Lewis learned later that some of the white soot he and others were covered with were the ashes from burned bodies.
He got as close as he could by car before walking the rest of the way, passing by abandoned food stands, businesses and other police as he made his way to Ground Zero.
He joined a bucket brigade, standing on debris from the twin towers, including twisted metal, I-beams, cement or more, that measured about four stories high.
They called it the Pile.
They dug through the debris by hand for all of the first day, since the cranes had to dig themselves in. At the time, Lewis said they worked under the assumption that many bodies were still trapped alive.
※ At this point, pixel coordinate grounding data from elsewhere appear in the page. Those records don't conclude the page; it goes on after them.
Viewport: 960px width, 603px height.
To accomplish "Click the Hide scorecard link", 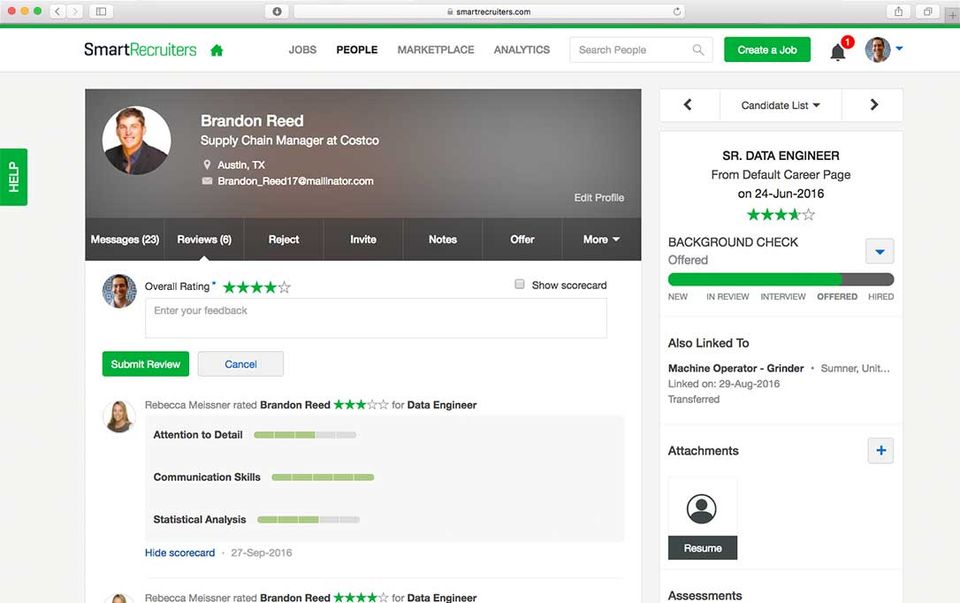I will [180, 552].
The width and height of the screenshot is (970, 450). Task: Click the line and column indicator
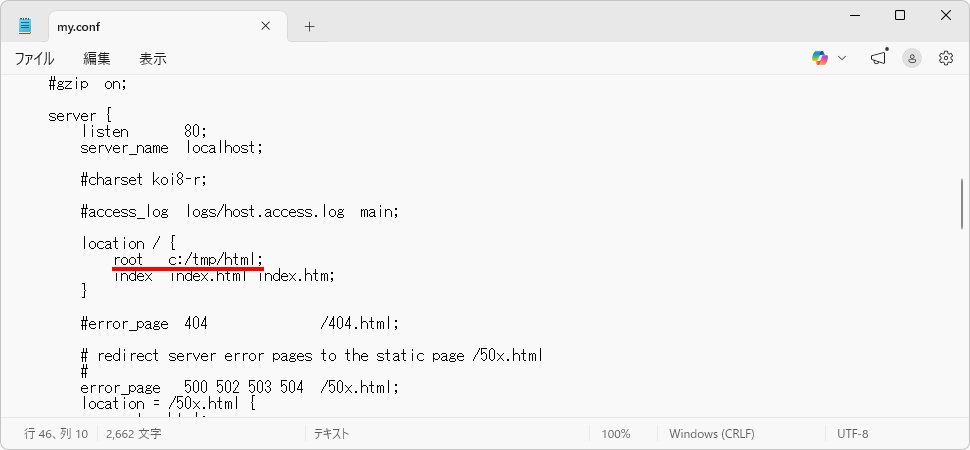tap(56, 434)
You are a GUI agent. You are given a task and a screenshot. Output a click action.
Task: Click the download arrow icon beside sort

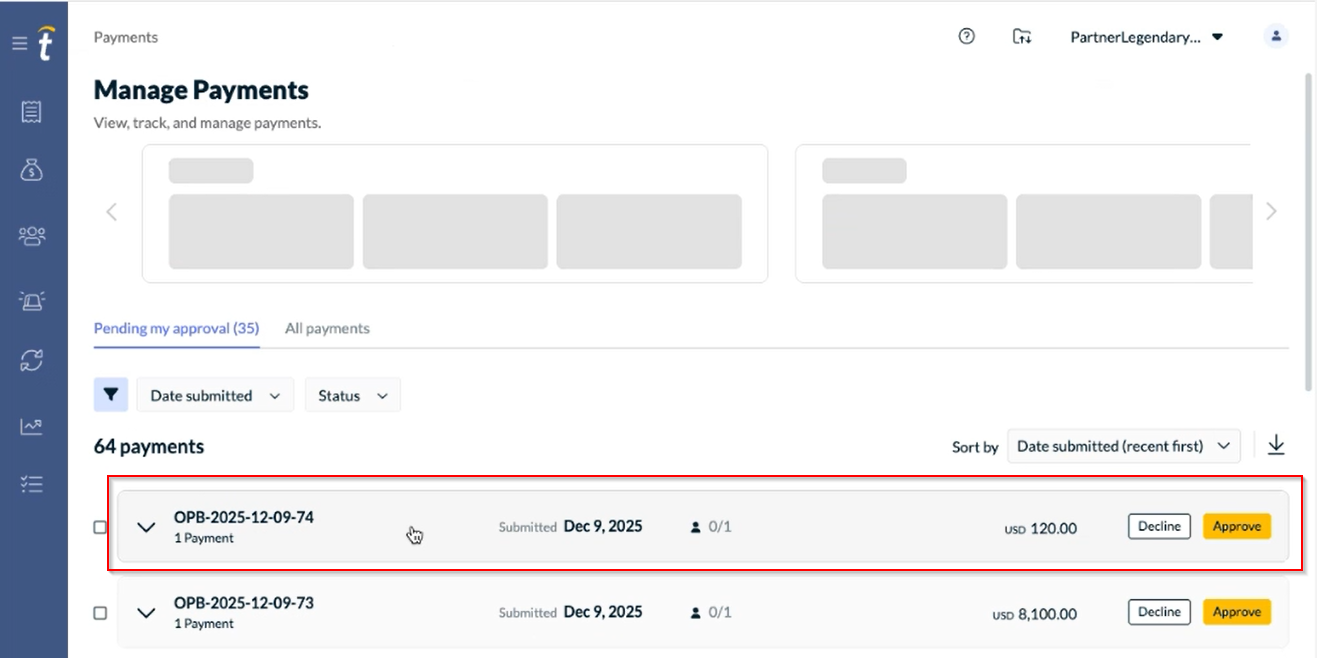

“We still had hope, and then about an hour or two hours into our digging — the construction workers digging were brave — we dug a hole where they could go down in there,” Lewis said.
First, his group found a Port Authority officer, digging the rubble out from around him, but his legs were still pinned and his clothes singed. They called for doctors, Lewis said, but they were too scared to go down in the holes, worried that shifting debris would have collapsed upon them.
They got one other person out alive, but they did not find anyone else.
He worked at the Pile for about two months before shifting to help with water and supplies for first responders, and also ministered through the Police Officers for Christ and the Ministers Emergency Response Team.
During that work, he recalled speaking to a fireman whose mind “was somewhere else.”
“He took off his fire helmet and took a picture out. He said, ‘I lost my sons,’” Lewis said through tears. “You should see this guy. Oh my God. Something hit me, the way he told me. He was retired. He was retired. Put on his uniform. He was out there looking for his kids.”
One of his kids, Lewis said, was a firefighter, too, the other a police officer.
Other people Lewis would meet came to Ground Zero to see the debris, for closure.
They had lost someone to the attack too.
The events for Lewis have continued to touch him, and throughout his home are reminders of that day, and the months, following the 9/11 attacks. He hopes the younger generation who were not around when they happened will understand their significance and impact.
“It made me appreciate life more,” Lewis said, “and it made me look at myself and how blessed I am.”